ASSIGNED TASK A — In the article on the Pennsylvania House prayer ruling, what was the vote split in the Fields v. Speaker decision?
ASSIGNED TASK B — Please list every legislature or court named in the article on the Pennsylvania House prayer ruling.
ASSIGNED TASK C — Carry on the article about the Pennsylvania House prayer ruling from its final sentence.

Woman folding hands in prayer
By Joseph Fawbush, Esq. on August 29, 2019 5:18 PM

Believe, Pennsylvanians. At least if you want to lead prayers before the Pennsylvania House of Representatives. That was the takeaway from a U.S. Third Circuit Court of Appeals decision in Fields v. Speaker, issued in late August. In a 2-1 decision, the majority held that the Pennsylvania House’s policy of only allowing theists to lead prayers does not violate the First Amendment’s Establishment Clause.

In reaching its decision, the majority referenced the Supreme Court’s “presumption” in Town of Greece v. Galloway that prayer encompasses a belief in a higher power. While defining prayer as invoking a higher power may be “overly narrow by current standards,” the majority wrote, the real question in such cases is the historical definition of prayer. “And history tells us that only theistic invocations can achieve all the purposes of legislative prayer.”

Majority Isn’t Looking for Trouble

History and continuity were large factors in the majority opinion. “Instead of rocking the constitutional boat,” Judge Thomas Ambro wrote, the Third Circuit would follow perceived precedent in allowing the theism-only prayer policy.

The majority noted that the same week the First Amendment was enacted Congress also began employing clergy to lead opening session prayers. Theism is present in the Pledge of Allegiance, U.S. currency and other civic institutions. An alternative decision here, Judge Ambro worried, would throw doubt onto the constitutionality of the current Pledge of Allegiance, as one example.

RECORDS PROVIDED —
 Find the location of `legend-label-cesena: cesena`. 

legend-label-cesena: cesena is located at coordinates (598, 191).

==

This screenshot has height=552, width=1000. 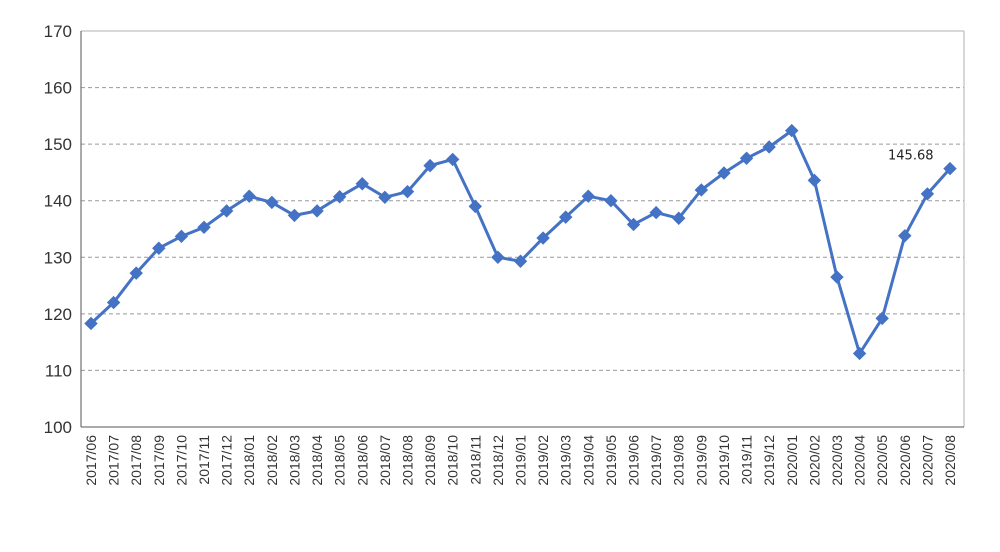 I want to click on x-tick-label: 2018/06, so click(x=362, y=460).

==

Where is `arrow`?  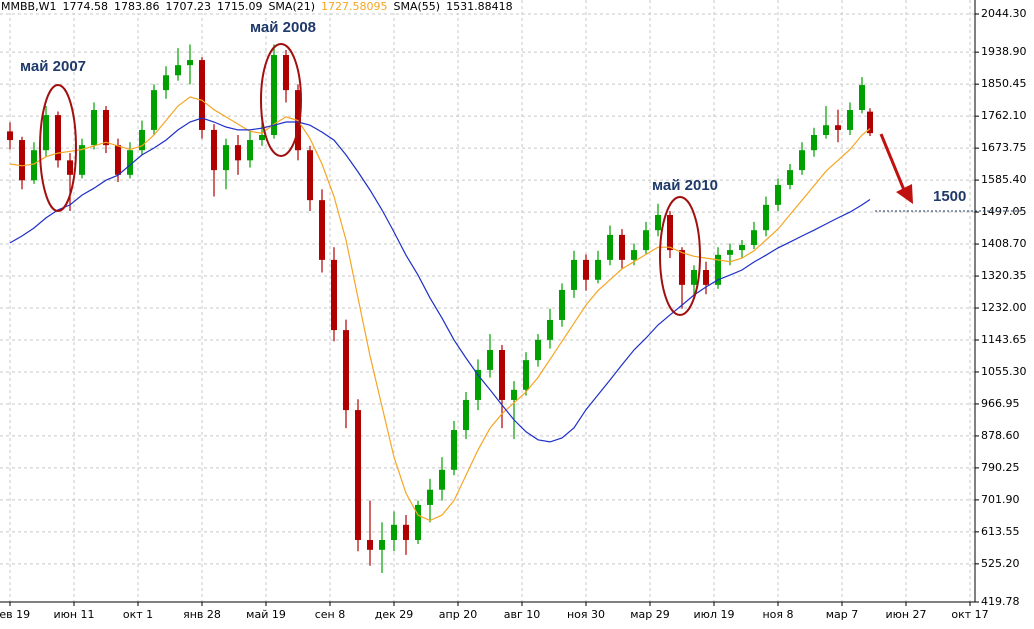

TASK OUTPUT A — 2-1

TASK OUTPUT B — Pennsylvania House of Representatives; U.S. Third Circuit Court of Appeals; Supreme Court; Congress

TASK OUTPUT C —
Defining Prayer

The dissenting opinion noted that the Supreme Court has recognized that Secular Humanism, which does not believe in a higher power, is a religion for purposes of the First Amendment. Judge L. Felipe Restrepo wrote that the majority’s reasoning is essentially defining what it means to be religious, as well as certain religious terms. The Pennsylvania House of Representatives is preventing groups who believe differently from praying before a legislative session. This, Judge Restrepo reasoned, is exactly what the Establishment Clause prevents legislatures and courts from doing.

Our Oldest Question?

Judge Ambro wrote that “these questions are as old the Republic,” but that certain aspects of the Establishment Clause have been settled for just as long. Perhaps, but challenges to the Establishment Clause continue, and as this case demonstrates, there are plenty of gray areas that remain.